Earlier today, the Israeli-based plagiarism detection service Copyleaks announced a new $6 million round of funding to help them further develop their product. Though a relative upstart in this field, being founded in 2013, Copyleaks has been making steady progress both in their product and their business.
Much of that success and interest is based upon the fact their product is powered by artificial intelligence. Though the company provides traditional copy-and-paste plagiarism detection, the service aims to detect the “voice” of the author and the meaning of their text, hunting for sources that may match it too closely, even if the text itself isn’t duplicated.
Copyleaks is not alone in this effort. In 2018, Turnitin launched their Authorship Investigation tool, which aimed to help teachers detect when a paper was not written by the same person. The goal there was to look at a particular student’s style and see if a new work matches previous known work by them.
Though Turnitin doesn’t use the term artificial intelligence to describe Author Investigation, the goal is still very much the same, to make plagiarism detection smarter and move past merely matching strings of text.
This trend is also being seen in research, with a recently published study by a group of Saudi Arabian researchers that looked at using AI to look not just at text, but the images in a published paper. The goal was to understand the meaning of the images, as well as the text contained within them, to understand if the concepts and ideas were similar to other published works.
Simply put, plagiarism detection is changing, with multiple groups seeking to make it smarter and useful in a larger number of cases. As such, the technology is entering something of a reinvention as it is adapting both to the needs of today, but also the likely future.
The Need for Smart Plagiarism Detection
For much of the history of plagiarism detection tools, they’ve been fairly straightforward. They’ve been excellent at detecting copied and pasted text, even with some amount of rewriting. While this was in 2000 (and still is today) a very impressive technological feat, users often find they can get similar results using regular search engines and a bit of patience.
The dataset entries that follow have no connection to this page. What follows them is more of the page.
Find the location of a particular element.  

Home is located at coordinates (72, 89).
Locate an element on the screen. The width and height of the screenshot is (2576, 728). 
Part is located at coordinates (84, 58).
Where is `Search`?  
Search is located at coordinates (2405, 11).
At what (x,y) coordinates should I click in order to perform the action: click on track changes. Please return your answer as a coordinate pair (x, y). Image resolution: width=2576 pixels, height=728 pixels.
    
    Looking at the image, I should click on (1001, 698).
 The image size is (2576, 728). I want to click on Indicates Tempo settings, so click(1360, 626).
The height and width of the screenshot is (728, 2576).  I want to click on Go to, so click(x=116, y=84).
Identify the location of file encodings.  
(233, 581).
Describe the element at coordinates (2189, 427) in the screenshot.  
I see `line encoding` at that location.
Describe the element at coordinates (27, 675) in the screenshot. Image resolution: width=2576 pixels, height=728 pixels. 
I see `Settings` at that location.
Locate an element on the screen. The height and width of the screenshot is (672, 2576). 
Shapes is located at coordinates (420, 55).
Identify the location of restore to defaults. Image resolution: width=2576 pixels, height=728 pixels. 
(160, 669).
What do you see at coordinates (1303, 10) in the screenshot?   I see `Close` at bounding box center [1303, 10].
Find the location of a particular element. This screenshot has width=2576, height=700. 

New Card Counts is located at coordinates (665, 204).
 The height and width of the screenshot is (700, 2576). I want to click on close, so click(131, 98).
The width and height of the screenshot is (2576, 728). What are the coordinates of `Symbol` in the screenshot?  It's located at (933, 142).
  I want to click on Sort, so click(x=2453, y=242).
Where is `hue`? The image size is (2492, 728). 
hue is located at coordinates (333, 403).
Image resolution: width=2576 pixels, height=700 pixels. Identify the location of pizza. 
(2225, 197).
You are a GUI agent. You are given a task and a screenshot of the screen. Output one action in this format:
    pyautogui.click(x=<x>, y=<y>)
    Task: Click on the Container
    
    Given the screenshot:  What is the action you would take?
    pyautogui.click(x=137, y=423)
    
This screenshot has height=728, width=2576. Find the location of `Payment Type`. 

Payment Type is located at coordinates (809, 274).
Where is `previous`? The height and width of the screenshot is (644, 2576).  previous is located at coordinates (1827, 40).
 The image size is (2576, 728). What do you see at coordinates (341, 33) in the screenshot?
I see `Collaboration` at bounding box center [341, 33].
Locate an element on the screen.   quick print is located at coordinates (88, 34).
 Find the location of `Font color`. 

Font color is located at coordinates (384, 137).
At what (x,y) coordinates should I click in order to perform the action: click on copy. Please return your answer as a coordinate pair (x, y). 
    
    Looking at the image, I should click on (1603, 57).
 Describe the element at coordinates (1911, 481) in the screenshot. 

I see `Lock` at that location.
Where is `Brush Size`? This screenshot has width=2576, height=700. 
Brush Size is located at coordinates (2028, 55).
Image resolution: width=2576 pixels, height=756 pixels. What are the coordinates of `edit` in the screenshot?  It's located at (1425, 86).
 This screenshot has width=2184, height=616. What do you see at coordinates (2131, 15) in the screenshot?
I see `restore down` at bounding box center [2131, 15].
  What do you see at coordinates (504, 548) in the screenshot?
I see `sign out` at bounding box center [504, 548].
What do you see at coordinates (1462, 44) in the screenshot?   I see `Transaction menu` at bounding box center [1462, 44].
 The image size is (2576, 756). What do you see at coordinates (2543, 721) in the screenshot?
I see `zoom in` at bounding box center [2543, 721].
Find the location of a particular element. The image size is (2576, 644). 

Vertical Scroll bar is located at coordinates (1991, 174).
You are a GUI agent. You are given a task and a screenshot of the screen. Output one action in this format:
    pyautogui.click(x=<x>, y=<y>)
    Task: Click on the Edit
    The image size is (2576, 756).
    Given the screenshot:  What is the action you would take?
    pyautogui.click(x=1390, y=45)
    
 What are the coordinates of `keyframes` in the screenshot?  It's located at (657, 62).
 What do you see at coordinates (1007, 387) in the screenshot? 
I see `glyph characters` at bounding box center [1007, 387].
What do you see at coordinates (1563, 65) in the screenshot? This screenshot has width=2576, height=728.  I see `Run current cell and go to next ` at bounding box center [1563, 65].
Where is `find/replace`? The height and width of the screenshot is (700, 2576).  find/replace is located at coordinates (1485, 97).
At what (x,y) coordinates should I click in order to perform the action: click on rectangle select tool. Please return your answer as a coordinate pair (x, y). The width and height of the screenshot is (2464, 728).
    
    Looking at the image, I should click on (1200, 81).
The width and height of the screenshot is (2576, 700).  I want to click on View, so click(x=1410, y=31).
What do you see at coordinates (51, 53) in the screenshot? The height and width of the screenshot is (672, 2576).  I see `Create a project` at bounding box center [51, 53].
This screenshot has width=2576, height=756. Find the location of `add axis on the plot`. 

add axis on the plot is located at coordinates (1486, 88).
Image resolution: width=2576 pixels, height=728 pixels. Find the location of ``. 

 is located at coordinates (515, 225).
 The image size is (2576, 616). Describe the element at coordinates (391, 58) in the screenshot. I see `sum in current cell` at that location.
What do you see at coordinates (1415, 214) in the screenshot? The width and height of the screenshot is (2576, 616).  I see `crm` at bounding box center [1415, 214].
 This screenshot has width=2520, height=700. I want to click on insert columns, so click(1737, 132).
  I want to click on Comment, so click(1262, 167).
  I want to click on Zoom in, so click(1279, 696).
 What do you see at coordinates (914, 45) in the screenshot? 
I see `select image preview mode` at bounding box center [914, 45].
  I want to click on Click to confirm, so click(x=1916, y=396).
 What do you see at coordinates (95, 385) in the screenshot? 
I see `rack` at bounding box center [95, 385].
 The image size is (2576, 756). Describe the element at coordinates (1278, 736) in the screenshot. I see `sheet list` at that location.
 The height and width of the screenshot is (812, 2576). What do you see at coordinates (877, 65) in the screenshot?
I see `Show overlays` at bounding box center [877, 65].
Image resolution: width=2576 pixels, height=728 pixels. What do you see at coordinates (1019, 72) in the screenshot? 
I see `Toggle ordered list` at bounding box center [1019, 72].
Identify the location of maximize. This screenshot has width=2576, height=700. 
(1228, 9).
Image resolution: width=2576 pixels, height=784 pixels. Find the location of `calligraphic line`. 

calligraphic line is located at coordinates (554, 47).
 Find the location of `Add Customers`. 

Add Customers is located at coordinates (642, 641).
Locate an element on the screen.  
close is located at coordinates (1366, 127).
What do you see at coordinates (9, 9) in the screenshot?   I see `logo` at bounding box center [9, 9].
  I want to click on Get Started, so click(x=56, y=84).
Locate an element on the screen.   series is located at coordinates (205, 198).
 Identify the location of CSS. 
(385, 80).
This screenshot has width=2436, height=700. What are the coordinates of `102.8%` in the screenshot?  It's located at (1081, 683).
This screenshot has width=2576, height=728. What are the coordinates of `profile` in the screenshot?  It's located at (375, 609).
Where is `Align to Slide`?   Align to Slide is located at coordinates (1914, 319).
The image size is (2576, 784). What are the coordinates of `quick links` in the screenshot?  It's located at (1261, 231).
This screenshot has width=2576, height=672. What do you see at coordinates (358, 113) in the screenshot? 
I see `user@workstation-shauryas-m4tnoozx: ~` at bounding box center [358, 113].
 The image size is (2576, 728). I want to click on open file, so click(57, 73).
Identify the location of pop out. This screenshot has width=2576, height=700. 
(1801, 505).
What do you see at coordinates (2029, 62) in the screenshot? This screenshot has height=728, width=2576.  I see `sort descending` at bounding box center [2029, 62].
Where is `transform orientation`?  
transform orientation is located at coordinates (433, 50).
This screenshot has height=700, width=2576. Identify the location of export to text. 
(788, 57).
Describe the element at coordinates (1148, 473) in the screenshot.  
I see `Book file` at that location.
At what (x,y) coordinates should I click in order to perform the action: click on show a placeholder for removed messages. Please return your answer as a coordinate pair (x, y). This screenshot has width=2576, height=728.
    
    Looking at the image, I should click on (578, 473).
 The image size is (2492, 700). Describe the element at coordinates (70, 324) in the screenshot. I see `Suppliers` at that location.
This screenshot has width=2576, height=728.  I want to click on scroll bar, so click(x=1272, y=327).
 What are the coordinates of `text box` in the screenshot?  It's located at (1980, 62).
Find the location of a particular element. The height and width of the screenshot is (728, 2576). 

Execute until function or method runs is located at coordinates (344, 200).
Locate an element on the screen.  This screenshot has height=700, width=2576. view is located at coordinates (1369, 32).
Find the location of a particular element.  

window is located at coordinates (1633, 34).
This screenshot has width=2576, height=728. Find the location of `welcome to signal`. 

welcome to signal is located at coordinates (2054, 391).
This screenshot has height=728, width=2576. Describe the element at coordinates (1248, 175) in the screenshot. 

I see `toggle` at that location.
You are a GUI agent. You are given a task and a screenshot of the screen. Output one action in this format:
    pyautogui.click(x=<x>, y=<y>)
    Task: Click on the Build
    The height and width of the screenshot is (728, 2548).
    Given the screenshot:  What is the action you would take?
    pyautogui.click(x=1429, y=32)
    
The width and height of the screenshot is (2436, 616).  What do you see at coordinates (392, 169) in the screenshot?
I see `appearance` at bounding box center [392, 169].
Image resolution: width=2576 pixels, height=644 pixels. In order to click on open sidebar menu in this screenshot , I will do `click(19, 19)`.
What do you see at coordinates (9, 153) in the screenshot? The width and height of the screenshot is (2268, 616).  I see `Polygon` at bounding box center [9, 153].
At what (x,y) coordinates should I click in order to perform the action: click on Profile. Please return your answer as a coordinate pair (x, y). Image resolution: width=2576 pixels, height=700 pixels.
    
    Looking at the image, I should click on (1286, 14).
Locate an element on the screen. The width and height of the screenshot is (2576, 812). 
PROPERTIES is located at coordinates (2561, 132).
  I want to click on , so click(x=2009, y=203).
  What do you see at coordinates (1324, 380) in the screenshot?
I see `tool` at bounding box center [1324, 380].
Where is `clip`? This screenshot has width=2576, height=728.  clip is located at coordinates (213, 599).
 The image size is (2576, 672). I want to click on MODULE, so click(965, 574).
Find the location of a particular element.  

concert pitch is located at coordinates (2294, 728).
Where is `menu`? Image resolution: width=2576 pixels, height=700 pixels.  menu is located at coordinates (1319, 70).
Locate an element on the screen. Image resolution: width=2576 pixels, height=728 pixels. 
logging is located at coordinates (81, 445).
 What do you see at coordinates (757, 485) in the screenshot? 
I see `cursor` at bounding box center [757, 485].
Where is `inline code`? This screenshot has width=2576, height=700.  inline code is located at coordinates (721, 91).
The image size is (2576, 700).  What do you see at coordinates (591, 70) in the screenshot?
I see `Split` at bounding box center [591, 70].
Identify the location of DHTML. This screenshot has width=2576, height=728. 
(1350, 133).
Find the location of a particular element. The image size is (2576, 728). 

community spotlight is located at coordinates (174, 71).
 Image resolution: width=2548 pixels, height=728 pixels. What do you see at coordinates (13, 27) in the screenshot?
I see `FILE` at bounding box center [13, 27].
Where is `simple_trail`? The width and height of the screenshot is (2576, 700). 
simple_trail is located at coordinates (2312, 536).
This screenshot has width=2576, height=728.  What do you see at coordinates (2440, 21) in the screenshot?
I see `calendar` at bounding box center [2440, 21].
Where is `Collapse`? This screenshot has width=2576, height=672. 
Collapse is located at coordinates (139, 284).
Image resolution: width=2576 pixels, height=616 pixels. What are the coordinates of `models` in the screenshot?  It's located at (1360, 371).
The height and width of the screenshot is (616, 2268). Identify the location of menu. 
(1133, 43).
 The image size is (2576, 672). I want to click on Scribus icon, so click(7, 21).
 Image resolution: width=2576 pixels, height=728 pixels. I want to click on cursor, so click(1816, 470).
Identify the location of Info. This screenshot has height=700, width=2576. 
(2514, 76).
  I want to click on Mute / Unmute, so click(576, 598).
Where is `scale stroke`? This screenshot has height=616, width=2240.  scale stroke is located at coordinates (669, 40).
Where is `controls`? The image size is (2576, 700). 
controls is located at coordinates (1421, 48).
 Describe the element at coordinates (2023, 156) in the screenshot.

For much of the time such tools have been used, their improvements were focused on things such as detecting synonyms or changed words, detecting translated plagiarism, combatting various approaches students used to fool the software and making it easier to use.
However, none of this really expanded the usefulness of plagiarism detection software. It remained a tool for detecting certain types of plagiarism, and, even as it became more intertwined with grading and feedback processes, was still limited in what it could do.
Students picked up on this and began to seek out ways to cheat that couldn’t be detected. Ten years ago, essay mills were low-quality but slowly gaining popularity, today they, along with contract cheating more broadly, are one of the most pervasive challenges to academic integrity.
The idea is simple enough: Plagiarism detection tools can’t (or couldn’t) tell who wrote an essay, just that it wasn’t similar to anything else in their database. As such, even if a teacher might feel that something is wrong, the software won’t flag it.
This, along with the growth of AI writing broadly, has led to a push to try and go beyond text matching. Much as an AI paraphrasing tool or an AI writer attempts to understand the language, plagiarism detection AI aims to understand the words or images in a bid to see if it is similar to other works in a way that goes beyond word choice.
This could be significant, not just as a means of combatting contract cheating, but as a way of understanding authorship more completely.
Expanding the Usefulness
Plagiarism detection tools are, in general, not able to detect if someone steals an idea, well paraphrased or plagiarized in any way that doesn’t involve the copying of at least some text.
This is because computers can easily understand text, but struggle to understand more complex and nuanced elements such as the theme of the piece, the writing style of the author and so forth. This push into AI is to address that limitation.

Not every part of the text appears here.